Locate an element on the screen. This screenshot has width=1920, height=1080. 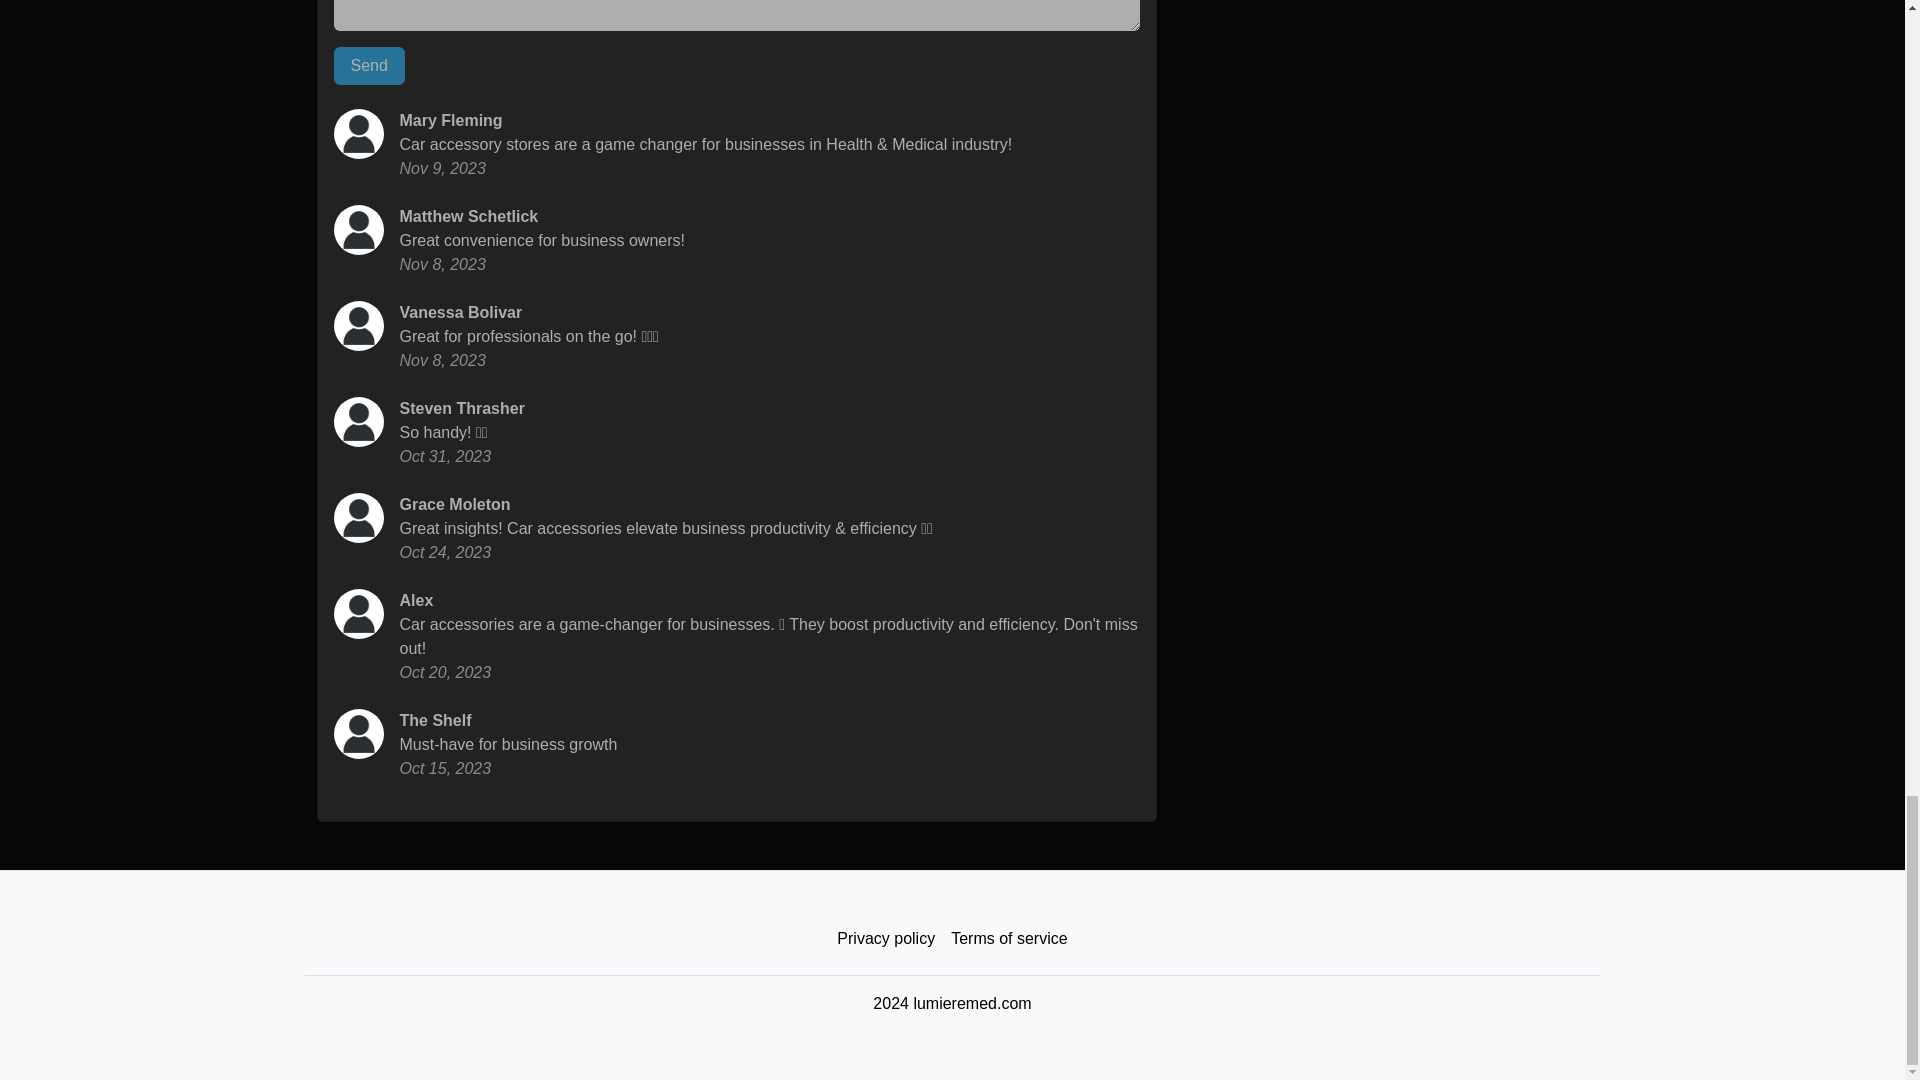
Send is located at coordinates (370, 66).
★ ★ ★ ★ ★ ★ ★
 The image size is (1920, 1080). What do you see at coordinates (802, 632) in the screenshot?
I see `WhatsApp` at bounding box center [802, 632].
★ ★ ★ ★ ★ ★ ★
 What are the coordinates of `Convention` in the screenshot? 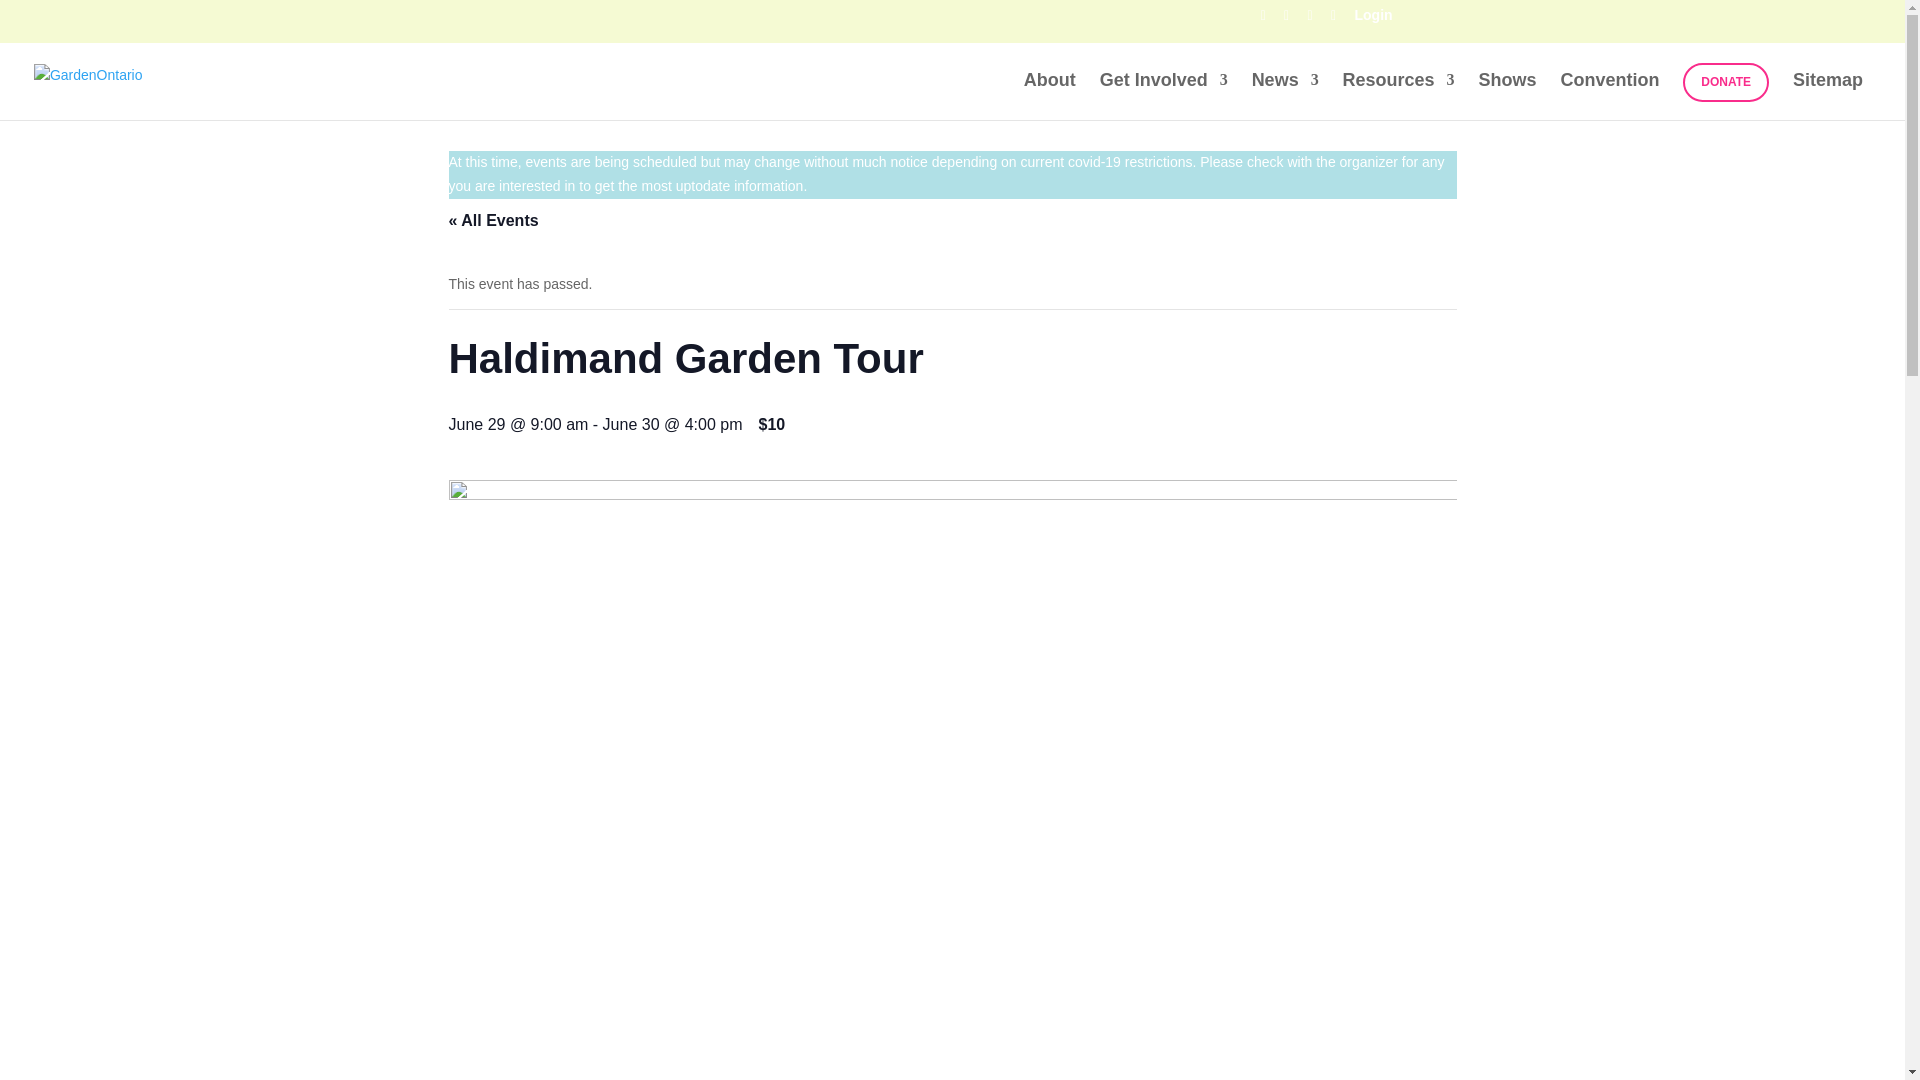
★ ★ ★ ★ ★ ★ ★
*Do this*. Copy the lines word for word, beginning at the line that contains "The image size" and stopping after the line that contains "center [802, 632].".

*The result*.
 The image size is (1920, 1080). What do you see at coordinates (802, 632) in the screenshot?
I see `WhatsApp` at bounding box center [802, 632].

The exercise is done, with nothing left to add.